Thursday, February 10, 2005
2005 May Be Warmest Year Ever Recorded
2004 was the fourth warmest year on average for our planet since the late 1800s, according to data released February 8, 2005 by NASA. However, that record may be surpassed by an even warmer 2005. Compared to the average temperatures from the 1951 to 1980 period, the largest unusually warm areas of 2004 were in Alaska, near the Caspian Sea, and over the Antarctic Peninsula. But compared to the previous five years, the United States as a whole was quite cool, particularly during the summer.
Globally, 1998 was warmest year on record, with 2002 and 2003 coming in second and third, respectively. "There has been a strong warming trend over the past 30 years, a trend that has been shown to be due primarily to increasing greenhouse gases in the atmosphere," said Dr. James E. Hansen, director of NASA's Goddard Institute for Space Studies. The main source of such gases is smokestack and tailpipe emissions from burning coal and oil.
Global temperatures vary from year to year and place to place, but weather stations and satellite data provide accurate records. By recording the temperatures over time, scientists have developed a record of the climate, and have been able to see how it's been changing.
Some of the changes in climate are due to short-term factors like large volcanic eruptions that launched tiny particles of sulfuric acid into the upper atmosphere (stratosphere) in 1963, 1982, and 1991. These natural events can change climate for periods of time ranging from months to a few years. Other natural events, like El Ninos, when warm water spreads over much of the tropical Pacific Ocean, also have large short-term influences on climate. The large spike in global temperature in 1998 was associated with one of the strongest El Ninos of recent centuries, and a weak El Nino contributed to the unusually high 2002-2003 global temperatures.
Even though big climate events like El Nino affect global temperatures, the increasing role of human-made pollutants plays a big part. Scientists, like Dr. Hansen, have been trying to predict how human impacts on climate will affect the annual world temperature trends in the future.
Dr. Hansen said Earth's surface now absorbs more of the Sun's energy than gets reflected back to space. That extra energy, together with the weak El Nino, is expected to make 2005 warmer than the years of 2003 and 2004 and perhaps even warmer than 1998, which had stood out as far hotter than any year in the preceding century.

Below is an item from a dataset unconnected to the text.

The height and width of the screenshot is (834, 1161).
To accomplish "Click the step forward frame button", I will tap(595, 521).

The unusual nature of the recent warming was separately corroborated by a new analysis of 2,000 years of indirect temperature records in tree rings, stalagmites, seabed layers, and other evidence from around the Northern Hemisphere. That study, published in the journal Nature, found that previous peaks of warming, particularly during medieval times about 1,000 years ago, were as warm as the 20th-century average but that no spikes in the last 2,000 years matched the warming since 1990.
This is one of several recent studies challenging a longstanding view that temperatures in the Northern Hemisphere were relatively unvarying until the recent warming, a pattern enshrined in a graph scientists have taken to calling the hockey stick for its long horizontal "shaft" and upward-hooking "blade."

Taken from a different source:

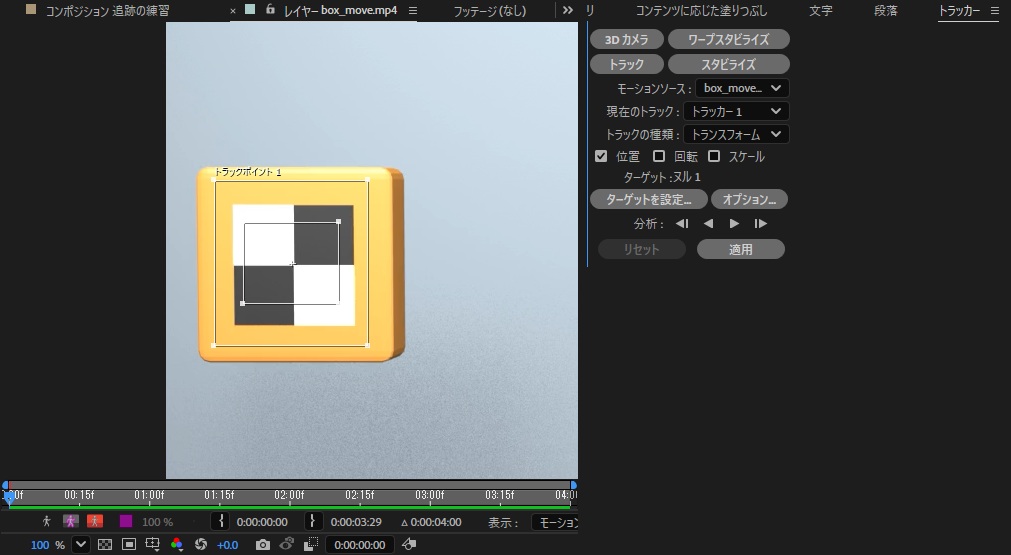
Task: Toggle the region of interest icon
Action: [x=128, y=545]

The lead author of the new paper, Anders Moberg of Stockholm University in Sweden, said it was important to recognize that natural influences on climate could either amplify or mask human-caused warming in years to come. But his paper "should not be a fuel for greenhouse skeptics in their arguments," Dr. Moberg said, adding that there were ample signs that the warming was now outside nature's recent bounds.